4. The defaults cannot be overridden, and no preperations have been made to allow changing them. Of course this can be changed in the future. However, one of the reasons the subprocess.* API is convoluted is that it allows all kinds of flexibility, much of which is needed in many serious programs. It may be difficult to add this flexibility to envoy at a later stage. The point is that a flexible API is hard.

None of this is to discourage this initiative, which seems to me a much-needed improvement over Python's built-in API. Also, with a version number as low as 0.0.2, there is probably little need to worry about API compatibility.

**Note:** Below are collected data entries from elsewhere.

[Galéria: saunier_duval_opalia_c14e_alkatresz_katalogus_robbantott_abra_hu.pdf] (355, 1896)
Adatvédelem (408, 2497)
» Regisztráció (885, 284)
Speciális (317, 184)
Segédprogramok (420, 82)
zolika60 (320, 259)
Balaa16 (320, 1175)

[+] Silhouette|14 years ago|reply

> subprocess.call() accepts an array in the style of ["ls", "-l", "/mnt/My SD card"]. This has obvious advantages over having to deal with escaping shell characters.

Unless you're running on Windows, in which case IME it will corrupt your carefully constructed parameters in completely inappropriate ways that can be debugged only at the cost of (a) changing the call() to execute a script that dumps the actual parameters supplied verbatim, and (b) at least an hour of your life that you're never getting back.

This "feature" is about one step above MS Word's default autoreplace behaviour in irritation level. What happened to "Explicit is better than implicit" and "Special cases aren't special enough to break the rules"?

[+] bobbyi|14 years ago|reply

> it has a rather arcane interface, in particular if you want to read the output (stdout or stderr) of a subprocess.

  oputput = subprocess.check_output(my_command)

[+] mattdeboard|14 years ago|reply

Great presentation on a library I've loved (and used) for awhile. However according to slide 42 I need to rewrite the regex module? I'm so busy this week though.

edit: If anyone wants to see a real-world refactor from HTTPLib/2 to requests, I did so with Pysolr here: https://github.com/mattdeboard/pysolr/commit/db63d8910dec42d...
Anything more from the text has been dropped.